They often show no remorse for causing pain or destruction in the lives of others. They blame the victim for causing the victimization. Gaslighters are prone to drama and will avoid judgment by coercing others to believe they are right.

They Do Not Admit Flaws

Gaslighters will not admit their flaws or mistakes. They often react harshly when confronted with their behavior. This challenge will cause them to become overtly angry, make excuses, or avoid the person and situation. They will intensify the false accusations to deflect the focus on their behavior.

False Image

Gaslighters tend to project the perception of having a successful and impressive life. They desire to make themselves look good in all areas of life. They want to project the “I am better than you” mentality. They do this so the victim will believe the gaslighter must be right because their life is together.

The gaslighter tends to feel all-powerful and able to pass down judgment to those around them. They will gain pleasure from seeing how they have made their victim feel inferior and wrong.

Disobey Laws And Social Norms

Many people engaging in gaslighting seek to get away with disobeying rules no matter the cost. They negate the laws and social norms in hopes of oppressing their victim. This behavior presumes a sense of entitlement and superiority.

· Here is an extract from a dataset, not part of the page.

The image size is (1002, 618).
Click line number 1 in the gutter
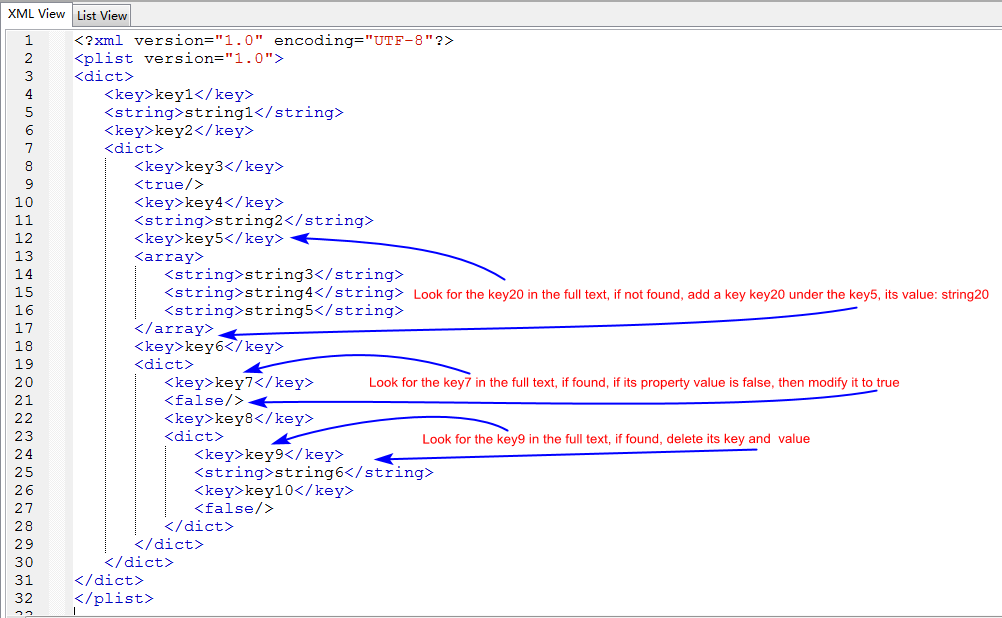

There is no way to know if a person will ever fall victim to gaslighting. This is because many relationships can involve gaslighting. It is common for victims to be unaware they are being gaslit because the gaslighter will hide the truth. Victims often feel guilty for doubting the actions of the gaslighter. It is important to note that it is not the victim’s fault.

Gaslighting And Different Relationships

At one time, gaslighting was seemingly limited to romantic relationships. However, it is now noted that gaslighting can occur in many types of relationships. Understanding the types of relationships can help identify gaslighting signs.

Romantic

The most common characteristic of gaslighting in romantic relationships is manipulation. and emotional abuse. These relationships are toxic and can leave the victim feeling confused and with low self-esteem.

Family And Friends

Gaslighting can occur in families and friendships. Parents may instruct children how they should feel and even belittle the child’s experience. In friendships, gaslighting may occur when the friendship is toxic and is made to be about the gaslighter.

Social

The gaslighting in these types of relationships tends to manifest in those involved in groups that use manipulation to exert control on a larger scale.

Work

Gaslighting at work can occur when a colleague or supervisor uses manipulation to undermine an employee.

Politics

Politics can be a realm for gaslighting when politicians attempt to manipulate public opinion by denying facts and using language that confuses the public.

Types Of Gaslighting

There are a few types of gaslighting that can occur in any of the above relationships. The gaslighter may use any one or combination of these types of gaslighting.

Outright Lying

The most common type of gaslighting is outright lying. The gaslighter will use lies to create and establish power by proposing that their reality is superior to the victim’s. The lies may be subtle and hard to detect. Gaslighters will typically use phrases that focus on making the victim feel as though they are crazy.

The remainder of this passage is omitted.